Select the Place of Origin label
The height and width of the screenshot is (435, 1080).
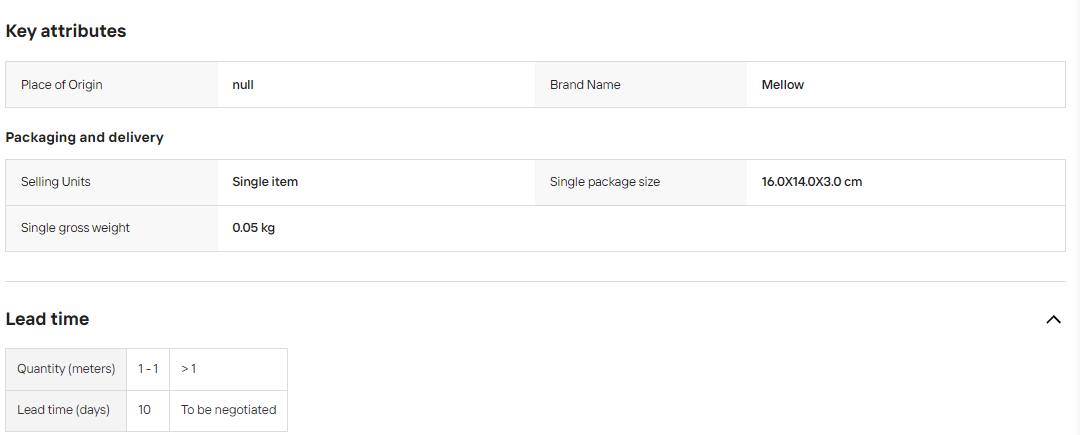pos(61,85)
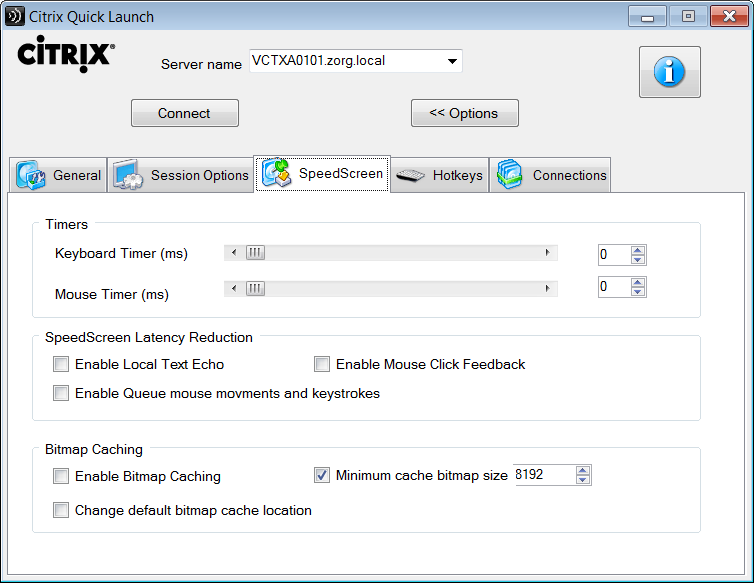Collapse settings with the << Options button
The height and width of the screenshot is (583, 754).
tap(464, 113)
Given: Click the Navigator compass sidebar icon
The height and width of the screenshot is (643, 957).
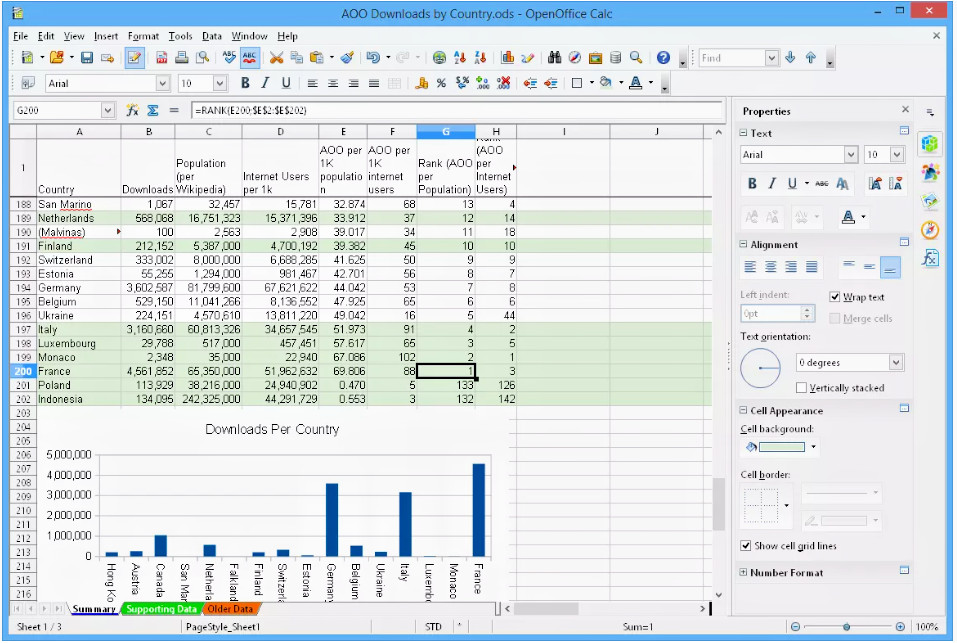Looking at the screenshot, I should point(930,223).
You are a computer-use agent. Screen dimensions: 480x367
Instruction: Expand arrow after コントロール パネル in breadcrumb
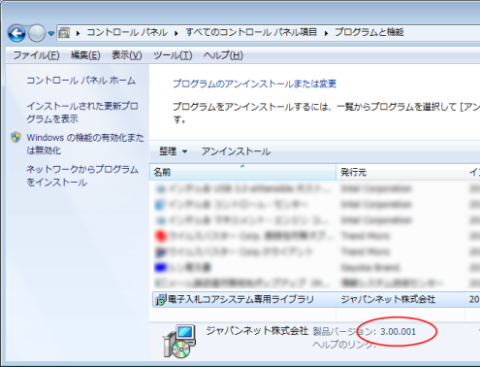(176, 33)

_Goal of the exercise_: Except for the pictures, give all the material above again verbatim.

_Answer to this task_:
Select the Place of Origin label
The height and width of the screenshot is (435, 1080).
pos(61,85)
Collapse settings with the << Options button
The height and width of the screenshot is (583, 754).
tap(464, 113)
Given: Click the Navigator compass sidebar icon
The height and width of the screenshot is (643, 957).
Looking at the screenshot, I should point(930,223).
You are a computer-use agent. Screen dimensions: 480x367
Instruction: Expand arrow after コントロール パネル in breadcrumb
(176, 33)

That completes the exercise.